PROBLEM DETAILS:
Write out only the lines from the line that holds "Instruction: Delete the" to the end of the listing below, inclusive, with the pictures omitted.

EXERCISE DATA:
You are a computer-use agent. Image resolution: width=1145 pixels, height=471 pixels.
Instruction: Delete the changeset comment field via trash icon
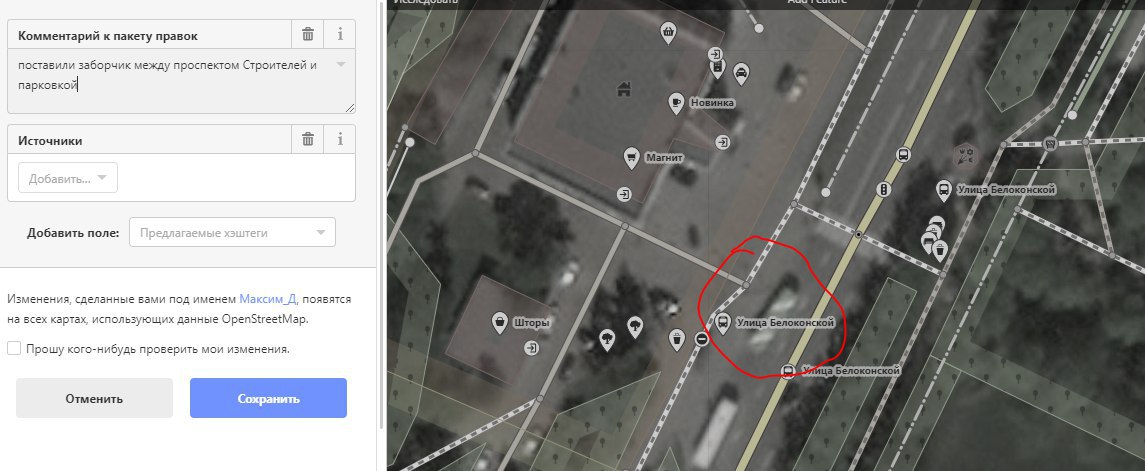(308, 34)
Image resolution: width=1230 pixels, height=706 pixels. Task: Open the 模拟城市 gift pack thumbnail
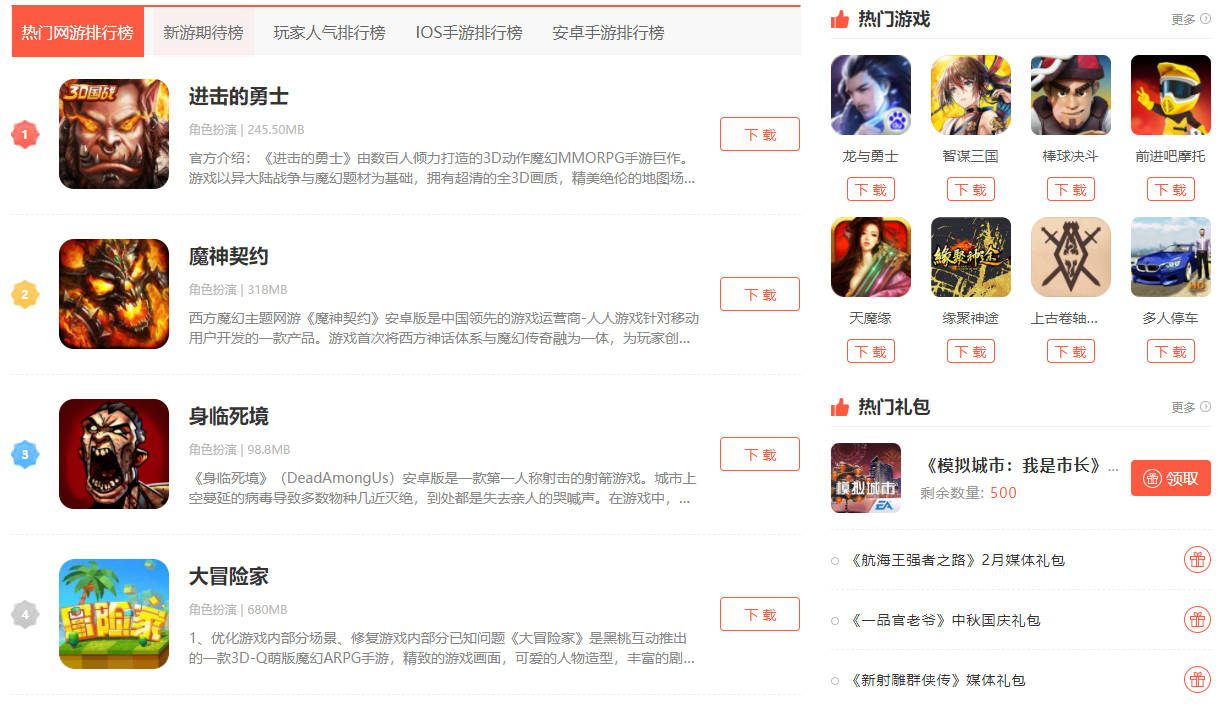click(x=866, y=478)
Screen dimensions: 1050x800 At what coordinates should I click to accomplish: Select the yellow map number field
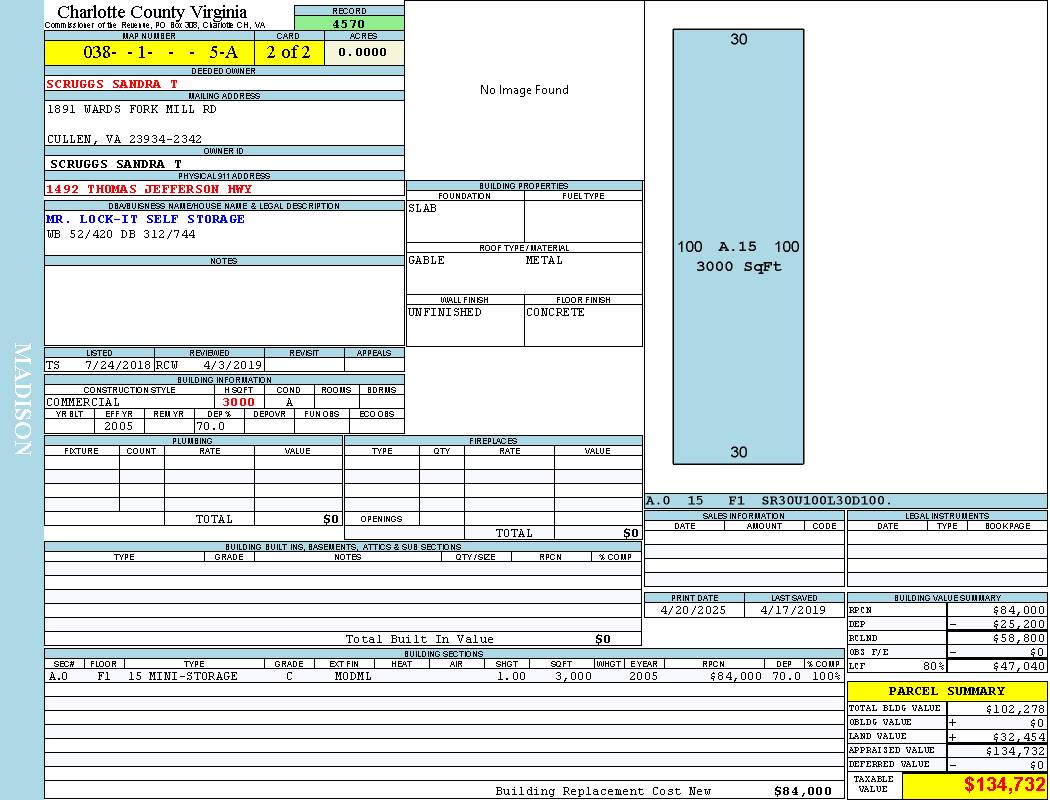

FINISHED EXERCISE:
Instruction: Delete the changeset comment field via trash icon
(308, 34)
Image resolution: width=1230 pixels, height=706 pixels. Task: Open the 模拟城市 gift pack thumbnail
click(x=866, y=478)
Screen dimensions: 1050x800 At what coordinates should I click to accomplish: Select the yellow map number field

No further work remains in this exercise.